Some of you may remember the series of tests I had done last year as part of my ongoing adventures in Coronary Artery Disease (which was brought on by my ongoing adventures in End Stage Renal Disease). To refresh your memory, my cardiologist felt it may be time to have a defibrillator placed on the off chance my heart should stop and I should not happen to be in the emergency room at that exact moment, though with me this scenario is not as unlikely as it sounds.
The test results were a mixed bag. The big test, the electrophysiology study where they tried to get my heart out of rhythm, didn't turn out so great. Not only were they successful in throwing off my groove, they had to shock me to get my heart back into rhythm. On the other hand, I keep getting echocardiograms where the results are borderline. My heart function is clearly less than that of a normal person, but not yet to a critical level.
So that's where I've been for the last few months.
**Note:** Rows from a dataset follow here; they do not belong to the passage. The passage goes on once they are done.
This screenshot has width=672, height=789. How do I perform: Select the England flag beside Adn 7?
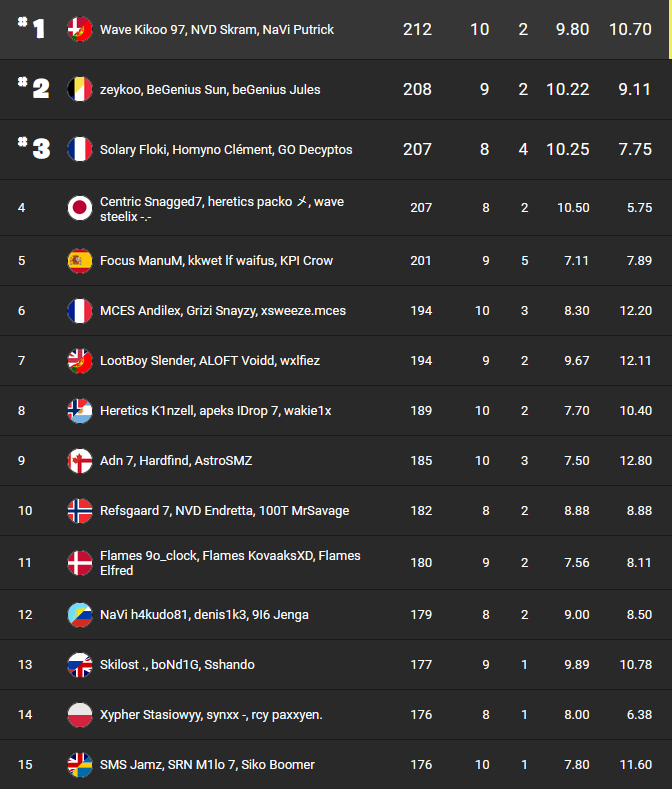pos(80,461)
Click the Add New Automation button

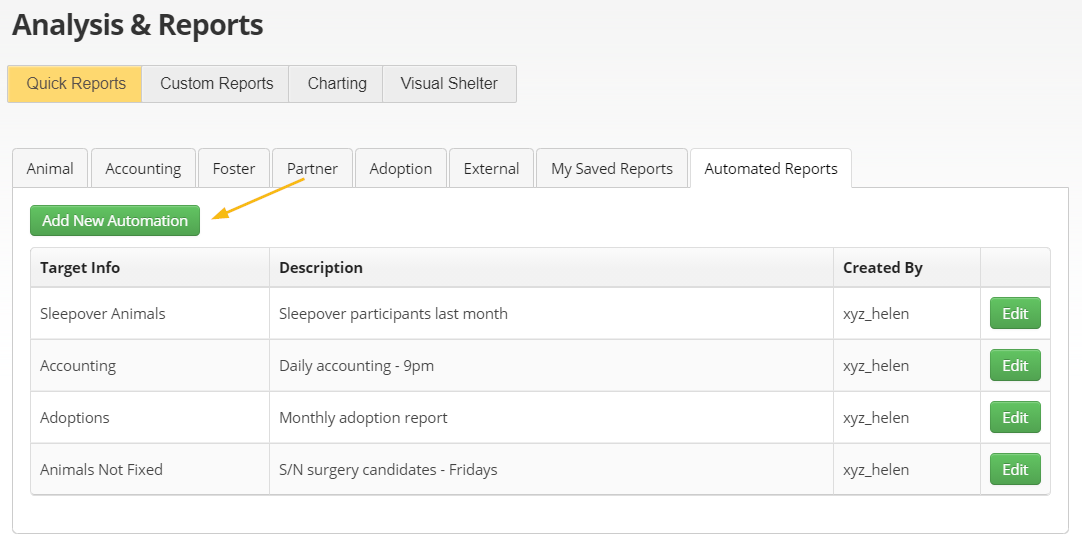pyautogui.click(x=115, y=221)
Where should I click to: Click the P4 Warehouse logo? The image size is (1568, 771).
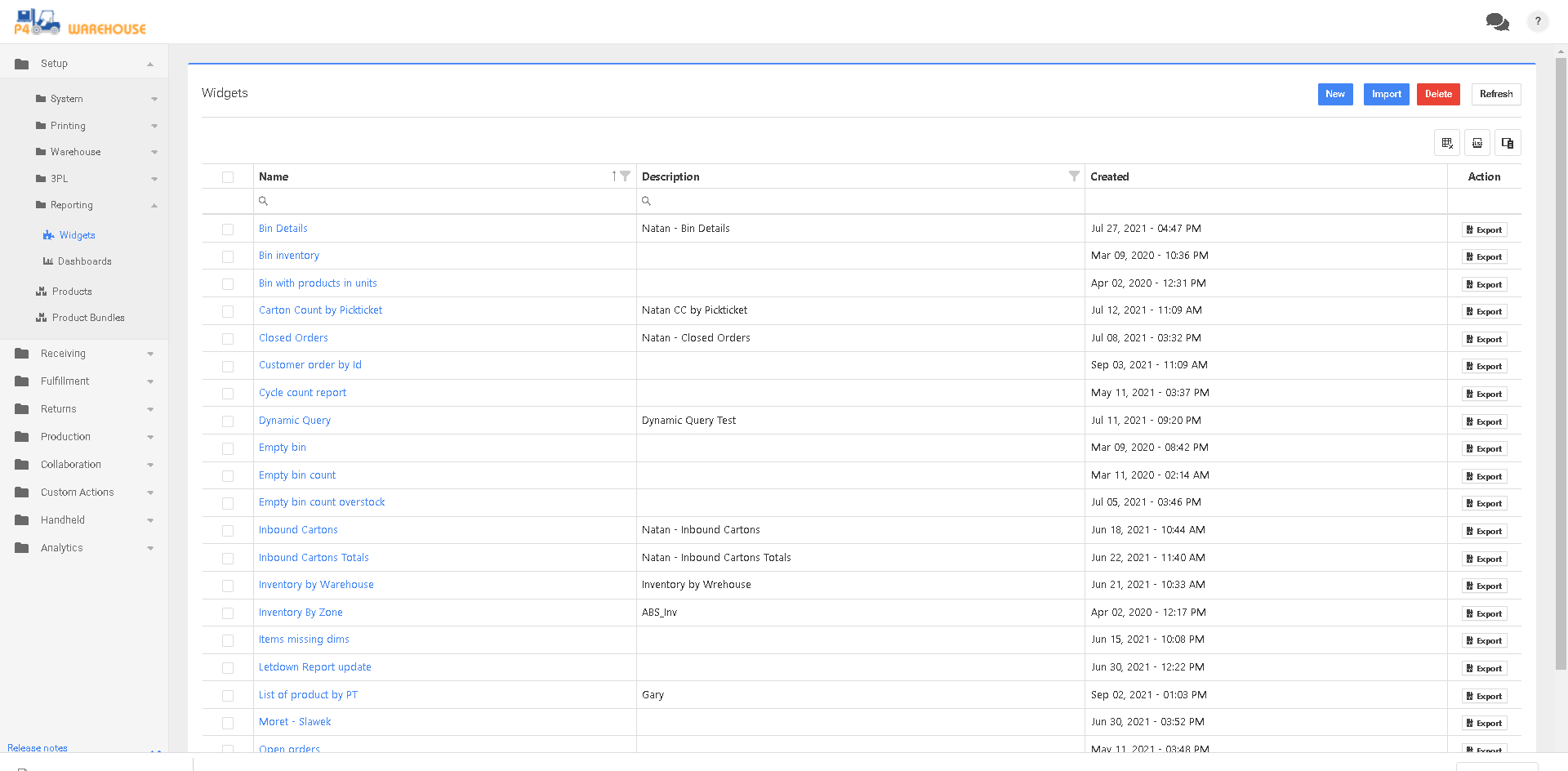(x=79, y=23)
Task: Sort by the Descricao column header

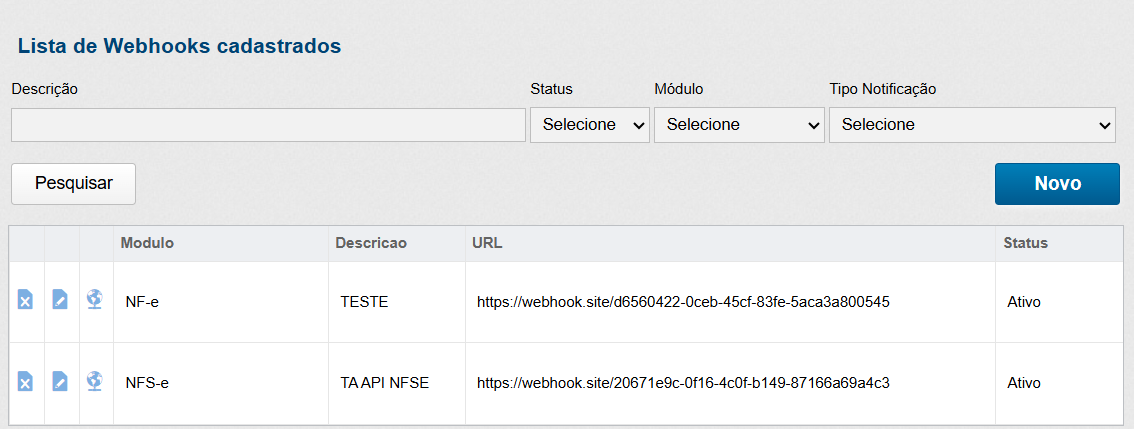Action: tap(370, 243)
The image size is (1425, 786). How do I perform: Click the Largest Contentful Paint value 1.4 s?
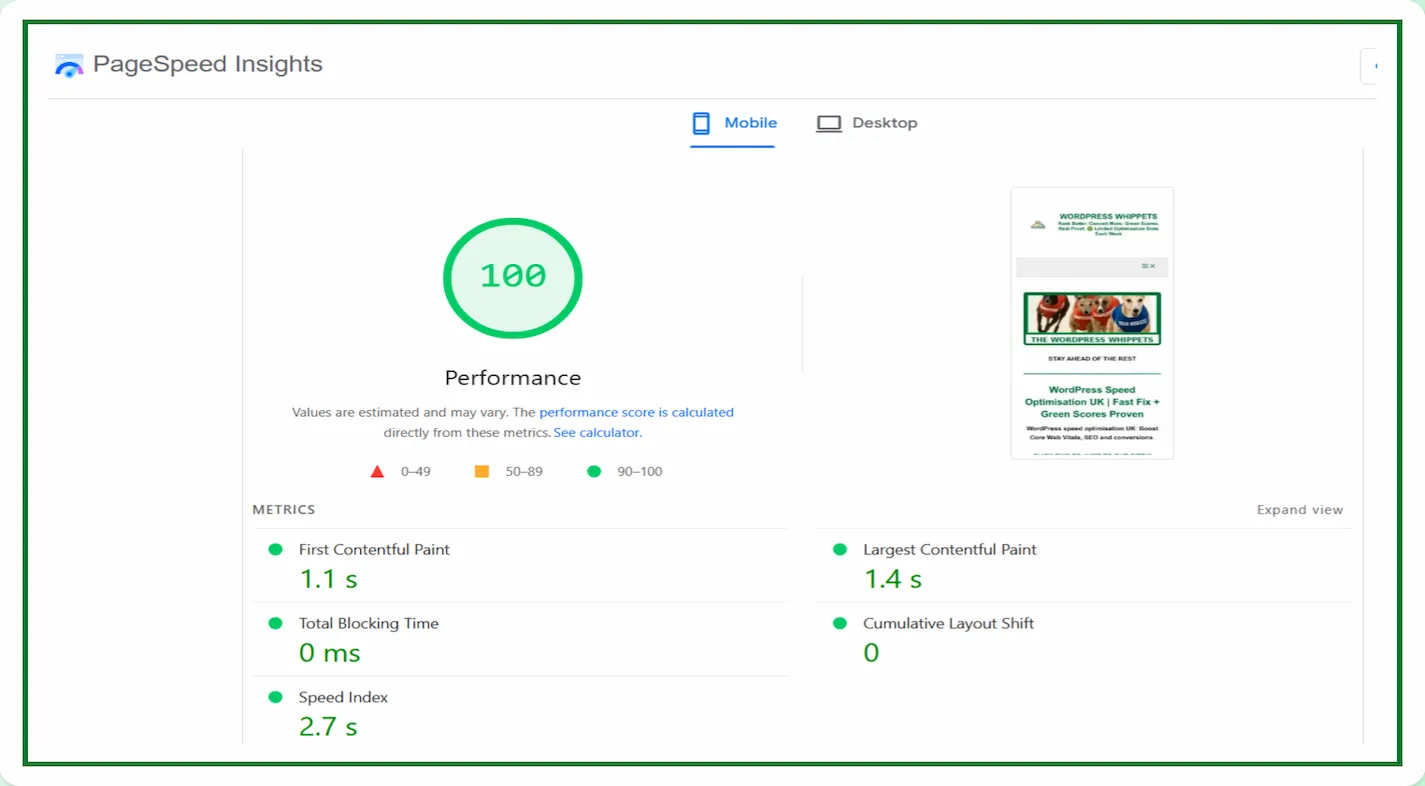(x=892, y=579)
Data was collected, I was presented with the evidence, and then told "Hey, it's up to you now!"
I'm really not used to this. Though I've had difficult medical choices to make in the past, it's been more of "well, this is obviously what needs to happen right now even though I don't like it". With the defibrillator, things are not so clear cut. I've been told there's around a 99% chance my heart will not suddenly give out, but what happens to the other 1%? Are those good enough odds for me?
I've decided they are. Foolish as it may seem, I've decided to hold off on the defibrillator for a while. I've been putting off making this decision for so long that I think I figured out that means I'm not ready. It's a huge lifestyle change (or so I've been told), and since I've been feeling pretty good most days I'm not ready to change that. Right now I'm opting for quality of life, even if that means taking a risk.